* [DATA FOR THIS EXERCISE]:
━━━━━━━━━━━━━━━━━━━━━━━━━━━━━━

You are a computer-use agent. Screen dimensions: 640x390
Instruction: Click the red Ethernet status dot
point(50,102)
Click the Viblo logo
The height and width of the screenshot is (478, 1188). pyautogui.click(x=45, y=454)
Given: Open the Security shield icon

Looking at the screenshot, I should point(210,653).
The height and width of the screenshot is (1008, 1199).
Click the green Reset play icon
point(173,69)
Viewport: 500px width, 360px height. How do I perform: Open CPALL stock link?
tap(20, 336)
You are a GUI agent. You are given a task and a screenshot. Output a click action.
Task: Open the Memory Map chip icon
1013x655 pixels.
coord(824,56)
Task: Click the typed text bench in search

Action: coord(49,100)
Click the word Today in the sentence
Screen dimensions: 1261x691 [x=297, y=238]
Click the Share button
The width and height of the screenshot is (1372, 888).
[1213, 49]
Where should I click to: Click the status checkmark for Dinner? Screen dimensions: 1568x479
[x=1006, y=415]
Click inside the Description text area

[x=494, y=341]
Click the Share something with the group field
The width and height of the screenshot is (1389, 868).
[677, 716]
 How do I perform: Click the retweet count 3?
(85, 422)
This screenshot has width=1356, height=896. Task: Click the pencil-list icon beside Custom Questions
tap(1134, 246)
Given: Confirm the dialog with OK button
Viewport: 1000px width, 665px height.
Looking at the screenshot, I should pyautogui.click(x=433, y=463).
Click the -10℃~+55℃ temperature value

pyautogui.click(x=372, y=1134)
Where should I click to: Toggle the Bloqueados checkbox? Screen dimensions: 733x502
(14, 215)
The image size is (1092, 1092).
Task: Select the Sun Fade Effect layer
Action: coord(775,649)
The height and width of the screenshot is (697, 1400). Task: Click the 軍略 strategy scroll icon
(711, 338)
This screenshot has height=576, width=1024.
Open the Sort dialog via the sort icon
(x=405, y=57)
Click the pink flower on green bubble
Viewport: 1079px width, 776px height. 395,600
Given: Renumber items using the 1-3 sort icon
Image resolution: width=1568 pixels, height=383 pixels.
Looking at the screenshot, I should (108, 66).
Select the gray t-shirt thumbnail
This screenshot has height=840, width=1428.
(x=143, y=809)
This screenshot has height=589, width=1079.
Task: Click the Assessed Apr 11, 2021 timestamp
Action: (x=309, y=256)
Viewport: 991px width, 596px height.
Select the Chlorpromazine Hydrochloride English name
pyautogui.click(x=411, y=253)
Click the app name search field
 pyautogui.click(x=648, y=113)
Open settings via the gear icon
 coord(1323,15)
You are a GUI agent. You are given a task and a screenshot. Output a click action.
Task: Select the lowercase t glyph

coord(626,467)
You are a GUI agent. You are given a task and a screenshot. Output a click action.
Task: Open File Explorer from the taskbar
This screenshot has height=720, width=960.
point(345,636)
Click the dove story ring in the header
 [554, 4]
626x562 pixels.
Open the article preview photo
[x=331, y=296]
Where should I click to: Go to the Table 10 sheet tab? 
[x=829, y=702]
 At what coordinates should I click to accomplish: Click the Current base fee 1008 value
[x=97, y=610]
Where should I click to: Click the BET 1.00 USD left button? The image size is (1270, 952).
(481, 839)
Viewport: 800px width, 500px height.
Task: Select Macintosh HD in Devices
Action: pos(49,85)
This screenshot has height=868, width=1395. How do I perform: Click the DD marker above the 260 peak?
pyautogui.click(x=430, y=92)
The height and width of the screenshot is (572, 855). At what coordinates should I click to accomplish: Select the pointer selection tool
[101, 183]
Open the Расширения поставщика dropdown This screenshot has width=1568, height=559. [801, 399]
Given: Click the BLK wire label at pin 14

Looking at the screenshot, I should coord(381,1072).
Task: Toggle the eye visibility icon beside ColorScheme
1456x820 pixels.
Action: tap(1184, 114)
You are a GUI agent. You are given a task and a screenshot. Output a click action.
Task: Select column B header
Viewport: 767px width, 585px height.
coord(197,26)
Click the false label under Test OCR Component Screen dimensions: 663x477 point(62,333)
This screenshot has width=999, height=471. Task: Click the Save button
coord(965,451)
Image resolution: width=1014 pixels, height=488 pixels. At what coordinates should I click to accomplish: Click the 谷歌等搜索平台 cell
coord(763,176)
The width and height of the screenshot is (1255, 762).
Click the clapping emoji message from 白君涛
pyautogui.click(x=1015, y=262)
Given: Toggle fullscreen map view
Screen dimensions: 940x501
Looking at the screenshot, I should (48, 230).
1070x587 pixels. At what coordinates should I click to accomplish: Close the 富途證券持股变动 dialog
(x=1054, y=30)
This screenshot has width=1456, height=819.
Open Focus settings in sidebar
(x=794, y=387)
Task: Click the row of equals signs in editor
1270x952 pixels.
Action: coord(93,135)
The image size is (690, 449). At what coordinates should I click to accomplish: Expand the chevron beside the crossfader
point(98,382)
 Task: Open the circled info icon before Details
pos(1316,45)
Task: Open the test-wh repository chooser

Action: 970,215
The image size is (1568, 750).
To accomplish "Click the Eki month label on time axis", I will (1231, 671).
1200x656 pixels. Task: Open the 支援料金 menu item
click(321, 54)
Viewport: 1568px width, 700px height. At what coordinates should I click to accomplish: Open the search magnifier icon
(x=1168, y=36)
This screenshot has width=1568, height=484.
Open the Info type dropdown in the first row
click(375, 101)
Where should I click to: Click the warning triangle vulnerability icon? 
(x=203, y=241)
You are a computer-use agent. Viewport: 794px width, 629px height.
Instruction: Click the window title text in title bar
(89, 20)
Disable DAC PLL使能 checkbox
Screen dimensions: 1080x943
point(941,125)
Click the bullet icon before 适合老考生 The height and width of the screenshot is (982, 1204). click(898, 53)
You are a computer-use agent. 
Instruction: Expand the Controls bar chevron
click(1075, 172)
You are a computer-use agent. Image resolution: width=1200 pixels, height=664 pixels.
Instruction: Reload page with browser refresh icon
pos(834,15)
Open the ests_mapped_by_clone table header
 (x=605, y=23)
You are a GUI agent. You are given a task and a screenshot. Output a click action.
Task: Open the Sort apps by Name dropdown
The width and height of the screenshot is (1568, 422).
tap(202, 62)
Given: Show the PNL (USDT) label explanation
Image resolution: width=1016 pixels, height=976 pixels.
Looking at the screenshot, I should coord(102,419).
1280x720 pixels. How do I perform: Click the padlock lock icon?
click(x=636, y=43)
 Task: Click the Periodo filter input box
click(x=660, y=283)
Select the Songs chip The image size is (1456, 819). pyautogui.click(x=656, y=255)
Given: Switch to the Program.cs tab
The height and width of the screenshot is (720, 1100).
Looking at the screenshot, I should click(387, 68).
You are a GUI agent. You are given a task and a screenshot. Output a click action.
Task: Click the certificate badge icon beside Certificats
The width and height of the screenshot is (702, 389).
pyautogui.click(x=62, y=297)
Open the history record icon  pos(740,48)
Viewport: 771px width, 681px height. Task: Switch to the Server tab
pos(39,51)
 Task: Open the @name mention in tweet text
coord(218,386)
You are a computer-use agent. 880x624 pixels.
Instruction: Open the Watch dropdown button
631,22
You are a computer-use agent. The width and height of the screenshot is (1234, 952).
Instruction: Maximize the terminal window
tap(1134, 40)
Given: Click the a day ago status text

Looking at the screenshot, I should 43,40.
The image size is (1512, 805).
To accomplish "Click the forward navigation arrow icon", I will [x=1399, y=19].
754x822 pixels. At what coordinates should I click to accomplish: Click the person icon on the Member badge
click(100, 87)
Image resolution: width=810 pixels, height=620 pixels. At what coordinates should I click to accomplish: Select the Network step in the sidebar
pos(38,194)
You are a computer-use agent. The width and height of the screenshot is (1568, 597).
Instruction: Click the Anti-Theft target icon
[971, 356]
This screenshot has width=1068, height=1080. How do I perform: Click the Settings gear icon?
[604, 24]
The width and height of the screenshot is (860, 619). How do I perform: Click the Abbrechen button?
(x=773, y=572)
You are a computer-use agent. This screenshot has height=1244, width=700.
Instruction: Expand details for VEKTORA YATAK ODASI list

━━━━━━━━━━━━━━━━━━━━━━━━━━━━━━

* [WHAT THE TASK ASKS]: Repeat the material above from the line containing "This screenshot has width=999, height=471." through the line containing "coord(763,176)", reproducing those lines verbatim.

* [FULL RESPONSE]:
This screenshot has width=999, height=471. Task: Click the Save button
coord(965,451)
Image resolution: width=1014 pixels, height=488 pixels. At what coordinates should I click to accomplish: Click the 谷歌等搜索平台 cell
coord(763,176)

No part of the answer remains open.